Out of Pocket Expenses for Out of Network Care
Deductible (individual) |
$100 per calendar year |
Deductible (Family Maximum) |
$250 per calendar year |
Hospital Inpatient |
$200 per hospital stay |
Maximum Out of Pocket (Individual) |
$2,000 per calendar year (coinsurance only) |
Maximum Out of Pocket (Family) |
$5,000 per calendar year (coinsurance only) |
Once the out of pocket costs for coinsurance totals $2,000.00 per individual or $5,000.00 per family, covered benefits are paid at 100 percent of the “reasonable and customary” allowance through the remainder of the calendar year. Only pre-certified treatment counts toward the maximum out of pocket expense level.
Health Maintenance Organizations (HMOs)
The two HMO plans that will be available to active employees are Aetna HMO and Cigna Healthcare. You will select a Primary Care Provider (PCP) when you enroll in the HMO, referrals will be necessary in order to access specialist services, and there will be no out-of-network coverage. The PCP will coordinate your health care and provide you with electronic referrals when needed. Both HMO plans provide services nationwide. HMOs have no deductibles or claim forms to file. You will pay the usual copayment for an office visit to your PCP or referred specialist.
You must you receive care from a doctor that participates with the HMO. To find out if a doctor is part of the Aetna HMO or the Cigna HMO, go to the Unified Provider Directory which can be found at http://www.state.nj.us/treasury/pensions/shbp.htm.
New Jersey Plus (Police Unions)
New Jersey Plus is a point of service plan that is a blend of a traditional indemnity plan and an HMO. It provides managed care to its members through its own network of providers. It also offers out-of-network benefits, which provide reimbursement to providers and members for expenses for services, rendered for the treatment of illness and injury. Claim forms are required for out-of-network services. Preventative services and well-care are not covered when you go out-of-network.
Unified Provider Directory
The Unified Provider Directory, accessible through the Internet link at http://www.state.nj.us/treasury/pensions/shbp.htm contains medical provider information currently included in the provider directories of each of the State Health Benefits Program's (SHBP) participating health plans. This consolidated information is in a uniform, easy-to-access format. Members will no longer have to search through numerous provider directories to find the plan affiliations of their health care provider or hospital.
The service, which is updated monthly, displays timely and comprehensive information concerning health care providers and facilities that deliver their services through one or more of the SHBP's managed-care plans.
Prescription Drug Plan
The Prescription Drug Program covers the cost of prescription drugs for employees and eligible dependents for use outside of hospitals, nursing homes, or other institutions. The program covers drugs which, as required by Federal Law, can be dispensed only upon a written prescription order by a doctor.
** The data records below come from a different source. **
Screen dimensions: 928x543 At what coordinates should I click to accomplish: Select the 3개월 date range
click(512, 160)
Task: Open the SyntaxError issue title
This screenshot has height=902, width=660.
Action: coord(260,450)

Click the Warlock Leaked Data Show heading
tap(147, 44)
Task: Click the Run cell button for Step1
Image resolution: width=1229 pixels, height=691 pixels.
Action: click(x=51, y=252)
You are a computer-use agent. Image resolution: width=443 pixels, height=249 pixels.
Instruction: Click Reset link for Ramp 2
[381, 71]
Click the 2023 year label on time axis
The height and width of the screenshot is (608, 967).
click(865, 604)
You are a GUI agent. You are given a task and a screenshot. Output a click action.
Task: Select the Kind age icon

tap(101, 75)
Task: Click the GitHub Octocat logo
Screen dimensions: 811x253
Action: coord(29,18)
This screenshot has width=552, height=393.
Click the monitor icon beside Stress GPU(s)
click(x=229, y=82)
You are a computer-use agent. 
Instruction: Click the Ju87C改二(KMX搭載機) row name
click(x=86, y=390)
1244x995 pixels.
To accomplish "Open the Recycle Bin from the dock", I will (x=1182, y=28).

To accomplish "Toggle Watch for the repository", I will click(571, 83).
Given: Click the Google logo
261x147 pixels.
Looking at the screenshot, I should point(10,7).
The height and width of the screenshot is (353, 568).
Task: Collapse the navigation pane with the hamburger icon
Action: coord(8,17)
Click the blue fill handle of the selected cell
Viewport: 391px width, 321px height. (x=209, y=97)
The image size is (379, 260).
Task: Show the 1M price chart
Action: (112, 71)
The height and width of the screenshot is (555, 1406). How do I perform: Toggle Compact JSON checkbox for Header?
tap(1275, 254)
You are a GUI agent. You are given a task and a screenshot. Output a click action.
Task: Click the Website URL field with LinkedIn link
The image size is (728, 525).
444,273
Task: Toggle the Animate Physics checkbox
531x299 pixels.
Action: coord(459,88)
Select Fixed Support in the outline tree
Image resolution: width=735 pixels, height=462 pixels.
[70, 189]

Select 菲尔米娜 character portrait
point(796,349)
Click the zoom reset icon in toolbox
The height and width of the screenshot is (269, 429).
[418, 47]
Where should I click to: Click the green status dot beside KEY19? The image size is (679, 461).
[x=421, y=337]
Click here for the prescription claim form.
For each prescription dispensed by the pharmacist, employees pay a co-payment.
Click here to review the schedule for prescription co-payments.
Employees and their covered dependents who are using a prescription medication on an ongoing basis may utilize the prescription drug mail order program. This program provides members with a three-month supply of their prescription medication. The employee need only make one co-payment for the three-month supply.
To Apply for the Health and Prescription Plans
Complete the Health Insurance Enrollment Form and submit it to the office of Human Resources. If you do not want to enroll in health insurance and/or prescription drug coverage, it is necessary to complete the health insurance enrollment form plus a waiver form in order to avoid the 1.5% wage contribution.